• Goal:
Format the records from their start through the line containing "click(636, 346)" as a JSON list of strings, one string per line, leaving out blank lines.

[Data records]

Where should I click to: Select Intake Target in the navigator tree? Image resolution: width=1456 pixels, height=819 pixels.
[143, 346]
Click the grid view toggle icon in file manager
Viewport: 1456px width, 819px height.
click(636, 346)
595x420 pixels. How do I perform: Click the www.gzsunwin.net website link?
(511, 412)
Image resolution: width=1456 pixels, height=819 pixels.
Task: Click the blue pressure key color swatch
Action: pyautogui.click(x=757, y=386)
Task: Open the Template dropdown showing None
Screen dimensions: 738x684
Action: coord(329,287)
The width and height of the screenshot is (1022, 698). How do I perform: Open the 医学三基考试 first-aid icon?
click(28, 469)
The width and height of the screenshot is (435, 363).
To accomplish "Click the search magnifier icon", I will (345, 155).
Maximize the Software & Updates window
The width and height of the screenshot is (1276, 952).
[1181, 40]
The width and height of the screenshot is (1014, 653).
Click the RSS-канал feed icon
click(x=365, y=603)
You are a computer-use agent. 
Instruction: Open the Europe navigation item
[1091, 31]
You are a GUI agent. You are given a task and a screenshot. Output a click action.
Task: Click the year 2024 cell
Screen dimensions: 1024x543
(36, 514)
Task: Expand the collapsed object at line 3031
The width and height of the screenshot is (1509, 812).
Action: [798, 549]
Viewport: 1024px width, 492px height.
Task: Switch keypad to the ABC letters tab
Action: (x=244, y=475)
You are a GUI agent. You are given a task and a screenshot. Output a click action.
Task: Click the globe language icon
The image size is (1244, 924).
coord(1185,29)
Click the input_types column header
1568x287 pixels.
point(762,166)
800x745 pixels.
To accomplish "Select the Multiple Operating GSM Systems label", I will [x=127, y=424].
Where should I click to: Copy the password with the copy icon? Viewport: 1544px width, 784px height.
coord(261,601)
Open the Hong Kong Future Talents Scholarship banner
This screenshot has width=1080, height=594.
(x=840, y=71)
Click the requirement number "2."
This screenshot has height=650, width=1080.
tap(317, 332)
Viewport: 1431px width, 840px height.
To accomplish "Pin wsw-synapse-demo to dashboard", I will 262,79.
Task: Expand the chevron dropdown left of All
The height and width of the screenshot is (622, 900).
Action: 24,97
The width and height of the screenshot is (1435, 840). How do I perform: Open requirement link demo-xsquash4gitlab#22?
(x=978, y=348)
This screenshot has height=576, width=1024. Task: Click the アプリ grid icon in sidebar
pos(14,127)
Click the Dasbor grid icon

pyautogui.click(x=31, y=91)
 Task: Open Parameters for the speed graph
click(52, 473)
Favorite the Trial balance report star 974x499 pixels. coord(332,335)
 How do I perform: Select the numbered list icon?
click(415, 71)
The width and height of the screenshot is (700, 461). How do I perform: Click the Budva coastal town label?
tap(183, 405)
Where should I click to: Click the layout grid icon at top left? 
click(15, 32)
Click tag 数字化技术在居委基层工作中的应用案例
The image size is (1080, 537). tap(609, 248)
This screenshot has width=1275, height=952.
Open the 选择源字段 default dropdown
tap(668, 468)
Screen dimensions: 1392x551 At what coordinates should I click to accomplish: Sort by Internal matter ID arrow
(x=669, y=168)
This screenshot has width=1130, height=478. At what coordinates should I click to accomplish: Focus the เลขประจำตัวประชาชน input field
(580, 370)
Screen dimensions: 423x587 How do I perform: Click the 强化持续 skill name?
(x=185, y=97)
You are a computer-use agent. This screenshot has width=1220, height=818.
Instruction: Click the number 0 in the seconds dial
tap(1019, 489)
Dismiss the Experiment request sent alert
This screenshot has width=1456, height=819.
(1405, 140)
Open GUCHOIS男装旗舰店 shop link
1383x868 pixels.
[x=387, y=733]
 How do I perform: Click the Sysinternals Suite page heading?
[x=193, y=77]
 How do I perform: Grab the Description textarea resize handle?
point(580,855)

• Exercise output:
[
  "Where should I click to: Select Intake Target in the navigator tree? Image resolution: width=1456 pixels, height=819 pixels.",
  "[143, 346]",
  "Click the grid view toggle icon in file manager",
  "Viewport: 1456px width, 819px height.",
  "click(636, 346)"
]